The announcement was widely covered in the media, and for the most part, was well received. But in many ways, the industry had no other choice. It has become a scapegoat for childhood obesity, and legal challenges were on the way. It may have taken a while for the industry to realize how serious the sentiment was against its products, but when it got the message, it got it in a big way. And by developing a united stand on the matter, it seems to have appeased the critics. The Center for Science in the Public Interest, for example, announced it would drop its planned litigation against the soft drink companies.
Susan Neely, president of the American Beverage Association, commented on the announcement, saying, “We believe soft drinks can be an appropriate beverage choice among young people who are following a balanced diet.

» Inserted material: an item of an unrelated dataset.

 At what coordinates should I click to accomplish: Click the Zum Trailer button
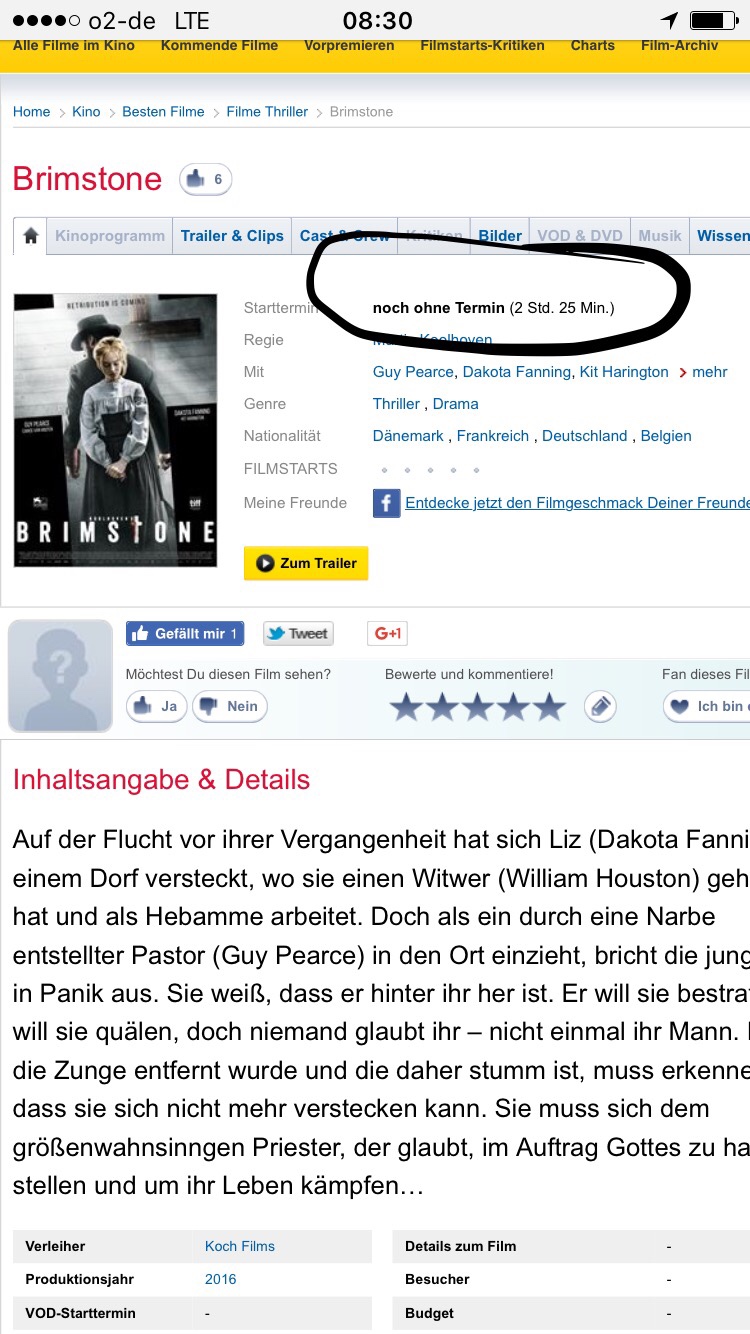click(x=306, y=563)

Yet, we recognize this initiative is about the unique school environment and not the products. It’s about giving students the skills to balance calories in with calories out.”

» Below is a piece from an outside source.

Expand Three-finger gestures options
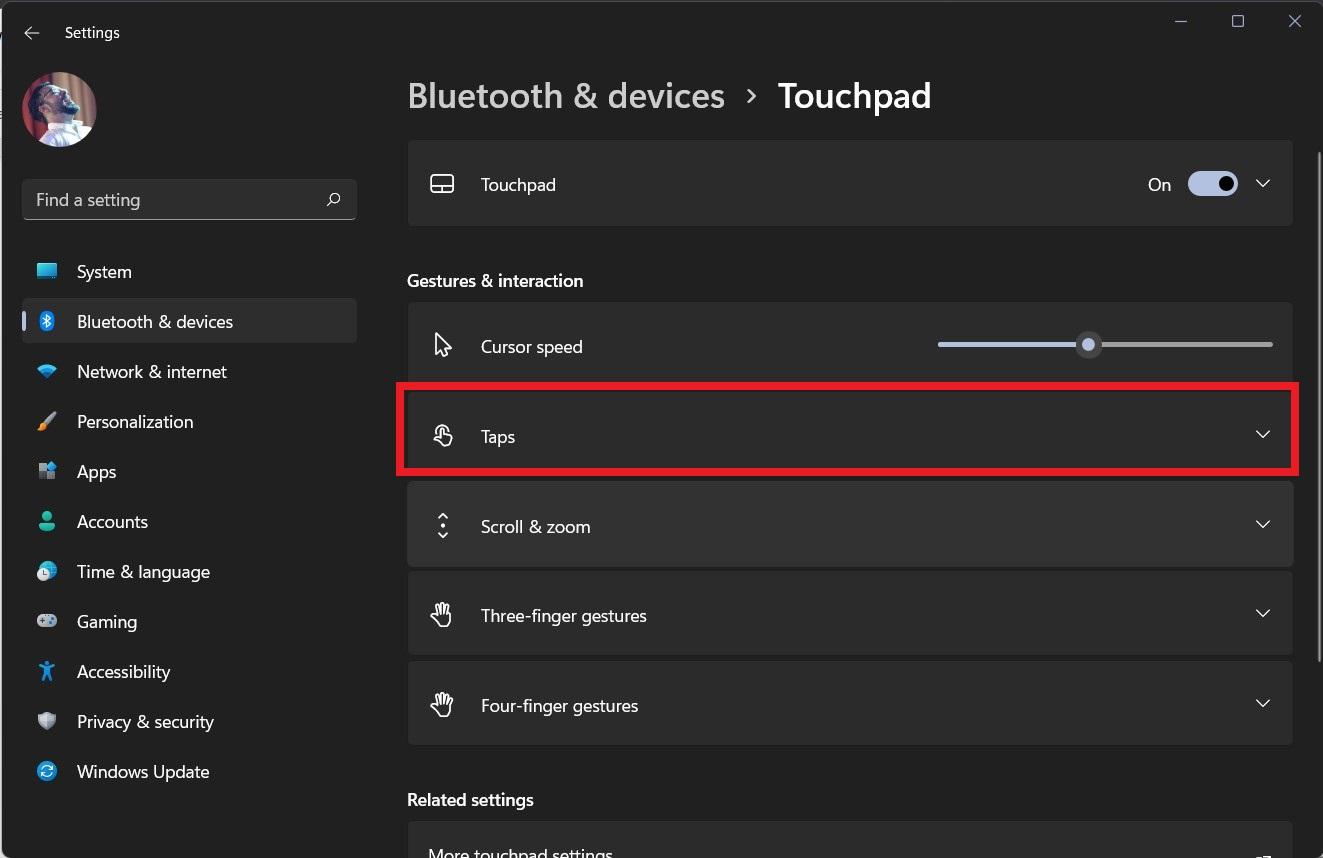Viewport: 1323px width, 858px height. (1263, 614)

While you wouldn’t know it from industry critics, news reports or TV shows such as TLC’s “Honey We’re Killing the Kids,” the new guidelines also might be in keeping with overall consumer trends. Information Resources Inc.’s new Healthy Kids Report: Understanding the Role of Better-for-You Products in Kid-Driven Food and Beverage Categories indicates there is strong sales potential in healthful kids products. According to IRI, better-for-you products within kid-driven categories have grown 31 percent since 2002 vs. 7 percent for mainstream products, and better-for-you innovation has driven volume growth more than any other factor.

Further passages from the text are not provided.